The police also decide whether, within the three-year term, the person’s initial confinement period needs extension and for how long; again, articulated criteria and procedures are fuzzy. And they can decide whether there is need for an additional period of up to three years in community rehabilitation once the person is released. It is not clear whether people subject to community rehabilitation are allowed to travel, have visitors, or participate in social activities. But if they seriously violate relevant restrictions, the whole punishment process can start over.

In addition to the substantive and procedural problems raised by this administrative system for rehabilitating drug users, two other problems stand out.

First, one offence may incur two punishments. After up to 15 days of administrative detention in a police cell, a drug user can be sent to three years of rehabilitation confinement for the same misconduct. This fundamentally violates China’s popularly-recognised administrative penalty principle that a person should not be punished twice for the same illegal act. This principle is now generally accepted as applicable to all types of administrative penalties, including deprivation of personal freedom, although the Ministry of Public Security has unpersuasively claimed that coercive rehabilitation is not a penalty but merely ‘treatment’.

The second problem is more practical than legal. During compulsory rehabilitation, a person may be forced to work up to six hours a day, five days a week. Although all relevant Chinese regulatory documents state that detained workers should be paid for their labour, the standards for payment are not specified, and confined labourers have been underpaid historically. One can imagine the economic inertia that might resist actual reform of a system with 14 million potential captive labourers.

In early 2014, China trumpeted its abolition of re-education through labour (RETL), which was notorious for its arbitrary deprivation of personal freedom and its use against political and religious dissidents. The decision was in response to long-standing domestic and foreign criticisms that RETL violated Chinese constitutional and legislative guarantees as well as international human rights norms.

Yet it is easy to characterise compulsory drug rehabilitation detention as RETL under another name. Roughly 60 per cent of those who were confined under RETL were reportedly drug offenders and many of the current rehabilitation facilities were inherited from the discredited RETL system. Today’s narcotics legislation and regulations effectively perpetuate and codify the spirit and the reality of the supposedly abolished RETL system — and continue to serve as a cover for the illegal detention of political and religious dissidents, just as the system for coercively confining mentally ill people does. The Chinese government’s power to deprive people of freedom without fair procedural protections is a favourite old wine being jealously preserved in new bottles.
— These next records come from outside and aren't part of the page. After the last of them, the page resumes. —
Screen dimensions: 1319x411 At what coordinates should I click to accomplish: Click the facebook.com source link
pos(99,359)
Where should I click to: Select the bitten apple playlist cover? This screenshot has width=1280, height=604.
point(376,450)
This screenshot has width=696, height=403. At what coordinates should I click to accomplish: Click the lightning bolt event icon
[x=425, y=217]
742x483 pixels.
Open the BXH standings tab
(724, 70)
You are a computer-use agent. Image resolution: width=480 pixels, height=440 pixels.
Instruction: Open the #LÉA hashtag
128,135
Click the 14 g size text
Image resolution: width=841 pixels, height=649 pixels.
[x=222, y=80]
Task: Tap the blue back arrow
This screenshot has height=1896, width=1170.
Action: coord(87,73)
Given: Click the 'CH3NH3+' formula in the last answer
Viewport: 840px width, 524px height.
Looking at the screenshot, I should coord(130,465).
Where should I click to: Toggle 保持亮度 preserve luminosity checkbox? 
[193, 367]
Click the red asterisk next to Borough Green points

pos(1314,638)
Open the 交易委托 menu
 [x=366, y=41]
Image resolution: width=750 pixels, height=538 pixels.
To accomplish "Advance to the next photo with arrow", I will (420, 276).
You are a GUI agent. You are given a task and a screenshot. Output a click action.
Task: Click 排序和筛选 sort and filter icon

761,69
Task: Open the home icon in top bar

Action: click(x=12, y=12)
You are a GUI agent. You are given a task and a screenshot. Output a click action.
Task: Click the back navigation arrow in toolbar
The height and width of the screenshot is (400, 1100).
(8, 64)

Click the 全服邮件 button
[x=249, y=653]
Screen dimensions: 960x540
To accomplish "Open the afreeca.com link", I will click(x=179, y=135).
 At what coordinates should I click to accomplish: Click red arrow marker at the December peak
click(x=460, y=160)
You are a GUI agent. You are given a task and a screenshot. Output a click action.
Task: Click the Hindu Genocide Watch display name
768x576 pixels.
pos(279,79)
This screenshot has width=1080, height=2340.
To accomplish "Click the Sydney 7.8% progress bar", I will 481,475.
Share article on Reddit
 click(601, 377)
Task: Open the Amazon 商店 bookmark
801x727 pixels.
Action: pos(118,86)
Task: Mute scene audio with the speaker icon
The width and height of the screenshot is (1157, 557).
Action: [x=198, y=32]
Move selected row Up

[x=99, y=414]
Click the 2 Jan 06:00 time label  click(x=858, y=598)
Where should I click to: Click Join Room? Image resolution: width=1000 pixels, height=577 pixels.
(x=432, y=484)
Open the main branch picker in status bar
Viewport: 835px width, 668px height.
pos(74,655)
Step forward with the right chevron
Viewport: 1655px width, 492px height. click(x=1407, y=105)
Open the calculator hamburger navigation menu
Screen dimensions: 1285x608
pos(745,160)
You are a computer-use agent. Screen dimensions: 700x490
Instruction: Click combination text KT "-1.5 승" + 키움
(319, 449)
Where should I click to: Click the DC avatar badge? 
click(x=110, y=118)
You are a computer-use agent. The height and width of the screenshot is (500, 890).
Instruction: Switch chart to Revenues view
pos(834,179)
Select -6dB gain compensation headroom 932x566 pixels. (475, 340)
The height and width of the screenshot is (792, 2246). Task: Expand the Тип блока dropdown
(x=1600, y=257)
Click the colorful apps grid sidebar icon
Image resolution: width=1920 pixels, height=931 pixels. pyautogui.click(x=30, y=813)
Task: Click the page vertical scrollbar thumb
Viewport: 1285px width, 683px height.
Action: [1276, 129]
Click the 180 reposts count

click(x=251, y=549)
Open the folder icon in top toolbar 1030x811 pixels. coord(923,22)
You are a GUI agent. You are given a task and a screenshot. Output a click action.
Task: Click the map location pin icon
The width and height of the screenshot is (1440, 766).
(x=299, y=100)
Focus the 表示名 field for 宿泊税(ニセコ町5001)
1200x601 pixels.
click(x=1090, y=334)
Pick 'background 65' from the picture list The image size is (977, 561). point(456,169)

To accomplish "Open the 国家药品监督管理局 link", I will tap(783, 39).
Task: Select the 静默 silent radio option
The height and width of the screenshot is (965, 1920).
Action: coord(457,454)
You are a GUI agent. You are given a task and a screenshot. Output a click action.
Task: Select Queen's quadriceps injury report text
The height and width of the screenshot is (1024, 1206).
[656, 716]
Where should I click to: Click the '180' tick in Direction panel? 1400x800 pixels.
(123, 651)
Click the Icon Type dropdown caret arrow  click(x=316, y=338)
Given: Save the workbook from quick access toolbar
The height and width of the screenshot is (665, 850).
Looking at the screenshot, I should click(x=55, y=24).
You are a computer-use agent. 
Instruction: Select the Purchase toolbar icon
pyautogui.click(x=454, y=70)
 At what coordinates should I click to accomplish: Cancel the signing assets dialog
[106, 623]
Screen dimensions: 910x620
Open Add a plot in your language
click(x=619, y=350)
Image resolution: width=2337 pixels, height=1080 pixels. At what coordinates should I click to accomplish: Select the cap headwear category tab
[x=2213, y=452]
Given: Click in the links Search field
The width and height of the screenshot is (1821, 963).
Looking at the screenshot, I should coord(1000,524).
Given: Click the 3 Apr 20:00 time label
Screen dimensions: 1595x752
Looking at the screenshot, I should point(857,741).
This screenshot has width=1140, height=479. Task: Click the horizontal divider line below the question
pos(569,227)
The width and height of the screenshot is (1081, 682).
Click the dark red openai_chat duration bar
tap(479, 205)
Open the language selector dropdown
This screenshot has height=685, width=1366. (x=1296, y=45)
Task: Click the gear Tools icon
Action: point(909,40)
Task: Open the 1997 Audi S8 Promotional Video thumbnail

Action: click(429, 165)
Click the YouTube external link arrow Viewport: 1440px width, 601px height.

In China’s current political climate, prospects for effective legal reforms of the existing system of compulsory rehabilitation cannot be too optimistic. And a greater focus on evidence-based policymaking is needed.

The Ministry of Civil Affairs or the Ministry of Health could replace the Ministry of Public Security as the principal administering authority. Every initial decision to declare someone an addict should be preceded by a hearing in which the administrative decision-maker and the suspect have the benefit of independent legal and medical advice. This should also be available at all subsequent decision-making stages and court reviews. A decision to impose or extend deprivation of freedom should require a court hearing, before the punishment period begins. Local courts should also establish a separate drug offenders division to offer quicker and more competent reviews.

Justice does not come cheap, but it is time for Xi Jinping to give more than lip service to due process of law.

Chi Yin is a research scholar at the US-Asia Law Institute of New York University Law School.

Jerome A. Cohen is co-director of the US-Asia Law Institute, an NYU law professor and adjunct senior fellow for Asia at the Council on Foreign Relations.